When you walk into the joint, you say, "Well, this is just a little bitty place and it can't be that tough to race here." I guarantee you that some of these rookies that have never been there before will tell you it's a lot harder than it looks. That's the way Martinsville has always been — a lot harder than it looks. It takes a lot of finesse. You have to be good on the gas, but also good on the brakes. You've got to be really smooth on the wheel. You can't juke a car at that place. I always tell people it's like driving with an egg under the accelerator. That's how you race at Martinsville.

Oh, by the way

Most fans, especially the new ones, always want to talk about the red hot dogs when you talk about Martinsville. I just always figured hot dogs were hot dogs. Some tracks had better hot dogs than others. All we carried in the cooler was slick meat — bologna, ham, turkey — anything you could get sliced up at a grocery.
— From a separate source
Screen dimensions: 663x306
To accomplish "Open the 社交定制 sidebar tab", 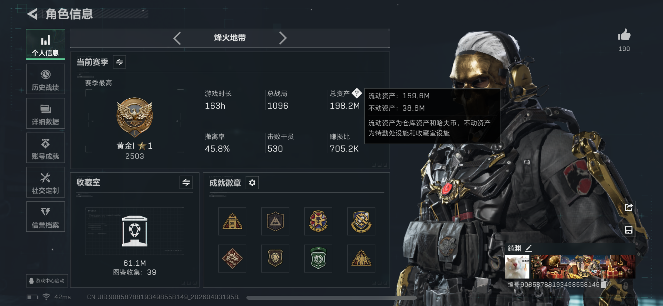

But you want an experience — to sit on the back of a tow truck in the infield at Martinsville, talking to Leonard Wood while eating Beanie Weenies, Vienna Sausages and a pack of crackers while you are drinking a Mountain Dew — now that's real eating right there. That's were you learned a good lesson on the philosophy of racing and what a good crew chief like Leonard Wood thought about Martinsville or Daytona or Charlotte.

That was the real NASCAR 101 right there.